Be careful ...
May. 10th, 2006 06:51 pm At the message board for his webcomic Home on the Strange theferrett has started up The Open-Source Wishing Project. "That's right; we all know that as nerds, you've spent an inordinate amount of time trying to decide how to phrase your wish for when the genie comes. (Or when you stumble across that Ring of Three Wishes.) But what happens if you finally get your wish, then phrase it poorly and get Monkey's Pawed? ... So it is that I have posted eight common wish topics with their suggested wordings, and I request that anyone who feels like dissecting and improving the current wish branches go tweak them until they are so bulletproof that no omnipotent being could possibly misinterpret them."
Under the announcement in his LiveJournal I commented, "I've had mine memorized for years.
"I wish that, whenever I filled out the label on a blank piece of communication media - videotape, CD, box of typing paper - and initialed the label, and circled the initials, then that media would then contain the work described by the label, whether or not the work previously existed."
More than one of The Ferrett's LJ readers suggested a clause to guarantee that the work appears on the medium in a format that I and/or my machines can read, which is certainly a worthwhile innovation. I'm working on the wording.
The Ferrett suggested wording to guarantee that the whole work in question appear on the media. I responded, "Oughtn't I be able to control this at the user level? That is, with what the label is filled out to read? If I were to write on a videotape T*R*E*K II: The Wrath of Borelli and the trickster magic supplied only the main title, I ought to be able to write on another [attempt] - or add to this one - something like (full theatrical release; 119 mins) and solve that problem.
"It's a good idea, like tashiro's [Tashiro being the advocate of format specification who'd actually offered sample wording]. But I'm looking [for] a tradeoff here between how much I have to have already memorized in case the genie only gives me two minutes to think, and the built-in user-friendliness of the end spell. (Can you tell I took GUI Design this semester?)"
whipwreck suggested the wish verbage needs to specify magical licensure of any copyrighted works duplicated.
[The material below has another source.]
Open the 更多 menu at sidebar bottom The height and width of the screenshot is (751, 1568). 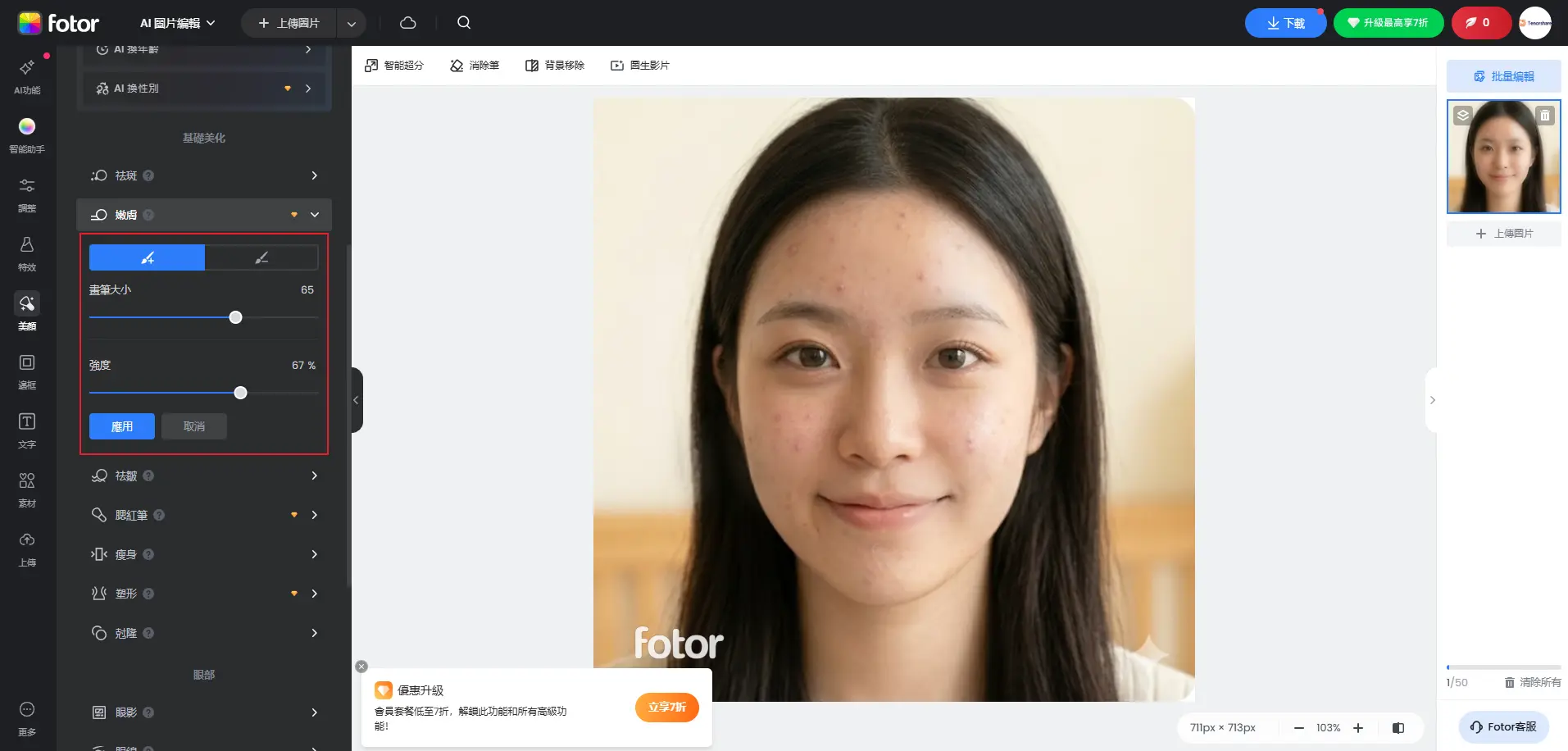click(27, 717)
I responded, "Um. As the clause whether or not it previouly existed - or the film title in my response to The Ferrett's response - may suggest, the things I'd do with this magic ability would tend more toward (allowing for the diversity of media) fanfiction. Bruce Timm animations of my existing fanfiction stories, home video of the high school plays I did in the 70s, the season finale of the sitcom I'd be doing right now if I was the tv actor I hoped and believed I'd be when I was seventeen, that sort of thing. Yes, I'd zap up the missing Doctor Who so I could return it to the BBC archives. Yes, I'd zap up tv crossovers I'd like to see. But the reason I covet this power isn't so that I could watch something I could almost as easily catch on cable or rent from Blockbuster. And I would have enough sense to show The Mote in God's Eye starring Jimmy Stewart and Audrey Hepburn to Jerry and Larry before I showed it at cons." At which point I was dragging The Ferrett's discussion away from its topic and began assembling this entry for my journal.
So here's the amended version as it stands now, subject to editing later than the date of this post:
I wish that, whenever I filled out the label on a blank piece of communication media - for example: videotape, CD, box of typing paper - and initialed the label, and circled the initials, then that media would then contain the work described by the label in whole, whether or not the work previously existed, in the standard language and format readable by me and by my reading device for that media respectively.
Also, since I brought it up: Who would you cast in The Mote in God's Eye? If you had this power would you, as I imply above I would, restrict yourself to actors who aren't using their likenesses themselves any more? Wouldn't Alan Alda have made a great Renner?
(This is what I spent today writing instead of tomorrow's AKOTAS. Perhaps The Ferrett's true purpose in this is to distract all his competition.)